In a major policy speech to mark the opening of Parliament yesterday, Mr Abe also vowed to push Sino-Japan ties "to a new stage" and pledged a record budget to improve crumbling infrastructure in the world's third-biggest economy.
"I will act resolutely, never failing to seize every opportunity to break the shell of mutual distrust, and I myself will directly face Chairman Kim Jong Un... to resolve North Korea's nuclear and missile issues, as well as the abductions issue," Mr Abe said.
The abduction of Japanese citizens by North Korea in the 1970s and 1980s remains a highly emotive issue for Japan.
Mr Abe gave no timeframe for a potential meeting with the North Korean leader but the comments came as Mr Kim ordered preparation for a second summit with US President Donald Trump, likely towards the end of next month.
"I will aim at diplomatic normalisation by settling the unfortunate past," Mr Abe said, using a Japanese diplomatic euphemism referring to harm caused by Japan during its brutal colonisation of the Korean peninsula before and during World War II.
North Korea has given no public indication of any willingness to meet Mr Abe, while Pyongyang's state media regularly excoriates Japan over its past history and Mr Abe for ramping up defence spending.
FACING THE PAST
I will aim at diplomatic normalisation by settling the unfortunate past.
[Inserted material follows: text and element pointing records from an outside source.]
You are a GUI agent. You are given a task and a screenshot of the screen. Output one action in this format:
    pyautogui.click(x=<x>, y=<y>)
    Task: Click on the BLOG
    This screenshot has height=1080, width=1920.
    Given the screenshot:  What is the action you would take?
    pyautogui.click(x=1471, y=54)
MR SHINZO ABE, Japan's Prime Minister, using a Japanese diplomatic euphemism referring to harm caused by Japan during its brutal colonisation of the Korean peninsula before and during World War II.
On China, Mr Abe said ties had "completely returned to a normal path" after he visited President Xi Jinping in Beijing last year. Mr Xi is expected to make his first official visit to Japan this year.
"I will strongly pursue diplomacy with neighbours for a new era... in order to make north-east Asia truly a land of stable peace and prosperity," he said.
Bilateral ties were harmed in 2012 when Tokyo "nationalised" disputed islands in the East China Sea also claimed by Beijing. Until recently, neither nation had made much effort to repair relations.
But Japan's business community has long urged Mr Abe to improve ties with China, Tokyo's largest trade partner as well as the biggest source of foreign tourists, who are collectively becoming a key driver of the country's chronically fragile economy.
Tokyo believes a successful visit by Mr Xi is key to a productive Group of 20 meeting, which Japan hosts this year, and hopes the Chinese leader will attend the 2020 Olympic Games.
Mr Abe was cautious about Russia, amid a territorial row over tiny islands to Japan's north that has proved difficult to resolve despite frequent meetings with President Vladimir Putin.
Domestically, Mr Abe vowed to press ahead with an upcoming consumption tax hike from the current 8 per cent to 10 per cent from October.
He also pledged a whopping seven trillion yen (S$86.6 billion) on infrastructure spending, as the nation's many roads and bridges become dilapidated and Japan routinely faces serious natural disasters such as flooding and earthquakes.